**PAGE TEXT**:
◇ ◇ ◇ ◇ ◇
Many of the residents of Oberlin, Ohio, home of my alma mater, Oberlin College, were active in the Underground Railroad in the years before the Civil War. (Ohio borders Kentucky, which, during that period, was a slaveholding state.)

Recently, Oberlin Alumni Magazine commissioned me to illustrate an article about Oberlin’s role in anti-slavery activism. In reading the piece, by J. Brent Morris, and researching the era for my illustrations, I was fascinated to learn that many escaped slaves stayed openly in Oberlin—despite the fugitive slave laws—and became active abolitionists. Here’s a great quote from the article illustrating the fierceness of Oberlinians’ defiance of the “peculiar institution”:

Even though federal marshals and Southern slave catchers seemed a ubiquitous presence in Oberlin, it was nearly impossible to reclaim a free Oberlinite or “fugitive slave” from the town’s protective grasp. . . . Brooklyn abolitionist William Watkins could tell that Oberlin African Americans were “not afraid of the white man.” He noted “a sort of you-touch-me-if-you-dare” attitude about them and would not have been surprised by the security plans of a man like Gus Chambers, who declared that “If any one of those men darkens my door, he is a dead man.” In his blacksmith shop, Chambers always had a hammer and iron bar at the ready for protection, and most often also had a red-hot poker in the fire. Above his door was a loaded double-barrel shotgun, and beside his bed were razor-sharp knives and a pistol. He would never kill a man, he conceded, but clarified that a “man-stealer” was not fully human. “The man who tries to take my life,” Chambers declared, “loses his own.”
◇ ◇ ◇ ◇ ◇
**RECORDED DATA**:

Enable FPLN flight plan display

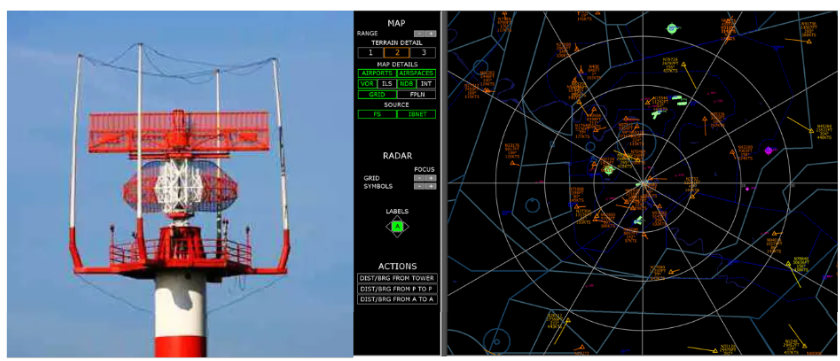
◇ ◇ ◇ ◇ ◇
**WRITTEN TASKS**:
[1] Reproduce word for word everything in the Oberlin text from "Many of the" down to "a slaveholding state.)".
[2] In the Oberlin text, what did Gus Chambers keep above his door?

**SOLUTIONS BELOW**:
[1]
Many of the residents of Oberlin, Ohio, home of my alma mater, Oberlin College, were active in the Underground Railroad in the years before the Civil War. (Ohio borders Kentucky, which, during that period, was a slaveholding state.)

[2] A loaded double-barrel shotgun.